I think it would've served AT&T better if they only tried to predict their own future, where they are no longer the alpha dog!
I finally washed my hands free of AT&T and I don't regret it one bit!

Posted by:

17 Aug 2016

What astonished me is how sheepish people act around execution of drinking laws altogether. When one travels to Europe, nobody and nowhere checks IDs selling booze. Not a single place. In Canada youth can drink at 18 and they don't have drinking problems. Maybe too much control isn't the way to go. Yet I see people handing their documents to civilians, that have no business looking into personal data, just because the law makers had a genius idea that this is the best way. Nobody even notice, how ridiculously abusive, yet ineffective this way is. We just stupidly and obediently hand out our IDs.

Posted by:

17 Aug 2016

If you use a password database program such as Keepass or Lastpass then there is no need to create variations of your original password because you do not have to remember them in the first place.

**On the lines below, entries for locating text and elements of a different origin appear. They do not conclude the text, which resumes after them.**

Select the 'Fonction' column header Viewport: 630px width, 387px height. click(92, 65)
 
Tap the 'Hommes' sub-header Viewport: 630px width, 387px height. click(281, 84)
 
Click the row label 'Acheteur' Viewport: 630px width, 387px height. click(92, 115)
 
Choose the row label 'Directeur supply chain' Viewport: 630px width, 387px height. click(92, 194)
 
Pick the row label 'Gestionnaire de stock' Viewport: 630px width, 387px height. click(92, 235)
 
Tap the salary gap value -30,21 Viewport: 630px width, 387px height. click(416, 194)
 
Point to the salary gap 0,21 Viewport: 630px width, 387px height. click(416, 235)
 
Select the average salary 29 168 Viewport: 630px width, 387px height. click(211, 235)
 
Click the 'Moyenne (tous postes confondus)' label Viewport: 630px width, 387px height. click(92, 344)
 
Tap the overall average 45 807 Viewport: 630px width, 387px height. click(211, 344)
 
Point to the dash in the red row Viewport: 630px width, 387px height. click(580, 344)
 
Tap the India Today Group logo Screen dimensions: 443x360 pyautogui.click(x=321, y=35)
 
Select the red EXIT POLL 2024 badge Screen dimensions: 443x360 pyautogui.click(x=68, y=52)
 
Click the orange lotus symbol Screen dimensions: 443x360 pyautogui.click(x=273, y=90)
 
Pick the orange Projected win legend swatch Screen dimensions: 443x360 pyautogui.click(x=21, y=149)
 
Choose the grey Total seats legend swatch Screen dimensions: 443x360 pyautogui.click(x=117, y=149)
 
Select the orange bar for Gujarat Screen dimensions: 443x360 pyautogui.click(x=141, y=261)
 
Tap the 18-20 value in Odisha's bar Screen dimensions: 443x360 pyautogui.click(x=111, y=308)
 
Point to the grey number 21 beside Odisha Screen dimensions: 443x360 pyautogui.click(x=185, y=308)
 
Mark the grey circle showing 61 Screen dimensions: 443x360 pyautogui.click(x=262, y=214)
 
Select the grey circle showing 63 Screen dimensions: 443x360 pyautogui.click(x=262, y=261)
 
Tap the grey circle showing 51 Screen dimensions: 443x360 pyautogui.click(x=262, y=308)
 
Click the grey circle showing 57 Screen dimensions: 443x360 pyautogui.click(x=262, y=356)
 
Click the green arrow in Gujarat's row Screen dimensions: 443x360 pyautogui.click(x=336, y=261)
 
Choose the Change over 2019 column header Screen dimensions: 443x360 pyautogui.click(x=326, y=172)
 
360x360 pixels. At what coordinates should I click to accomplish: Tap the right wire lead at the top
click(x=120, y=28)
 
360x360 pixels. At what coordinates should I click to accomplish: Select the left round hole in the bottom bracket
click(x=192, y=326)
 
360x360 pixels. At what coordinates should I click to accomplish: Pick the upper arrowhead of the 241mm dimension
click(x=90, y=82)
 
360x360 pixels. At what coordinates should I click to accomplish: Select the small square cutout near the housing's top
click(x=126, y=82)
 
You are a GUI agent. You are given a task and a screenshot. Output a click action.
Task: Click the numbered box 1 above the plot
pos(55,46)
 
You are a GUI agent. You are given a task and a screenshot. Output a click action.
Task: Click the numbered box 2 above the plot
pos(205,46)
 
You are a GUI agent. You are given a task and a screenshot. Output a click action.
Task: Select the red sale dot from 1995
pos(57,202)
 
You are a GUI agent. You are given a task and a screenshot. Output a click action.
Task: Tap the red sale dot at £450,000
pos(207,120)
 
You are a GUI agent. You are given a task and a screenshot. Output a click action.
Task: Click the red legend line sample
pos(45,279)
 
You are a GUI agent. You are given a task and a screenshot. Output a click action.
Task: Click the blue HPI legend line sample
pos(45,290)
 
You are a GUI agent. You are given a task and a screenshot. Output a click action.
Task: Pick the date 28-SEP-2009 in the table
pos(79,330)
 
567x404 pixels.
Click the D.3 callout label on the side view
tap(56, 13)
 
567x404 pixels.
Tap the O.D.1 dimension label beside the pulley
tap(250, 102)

Just open the password database using a known single master password and then copy and paste and/or generate new passwords as needed.

Posted by:

Pat C.
18 Aug 2016

I was stationed at Redstone Arsenal at Huntsville, Al. in the early 70's and the Alabama laws about alcohol purchases were strange and alien to a Hoosier born boy. Now, they're even more strange.?! What about the folks hiding out on the back sides of the Blue Ridge Mountains who make shine? And I met a few back in the woods around Madkin Mt. The Alabama ABC can go pee up a weed!

Posted by:

18 Aug 2016

As interesting as the Alabama beer article was, I am very concerned about the actions of Darcetha who felt the need to copy and past the entire article in the comments section. It has been long known, as people are saying, that when you copy and paste in that needless manner that somewhere in the world a kitten immediatly dies.

Posted by:

18 Aug 2016

In PA, every time I buy a 12 pack of beer at the local Weis Markets, they scan my driver's license. Even my 79 year old Dad had his license scanned when he purchased a 6 pack of NA beer!
Ridiculous. Another example of Too Much Information being collected.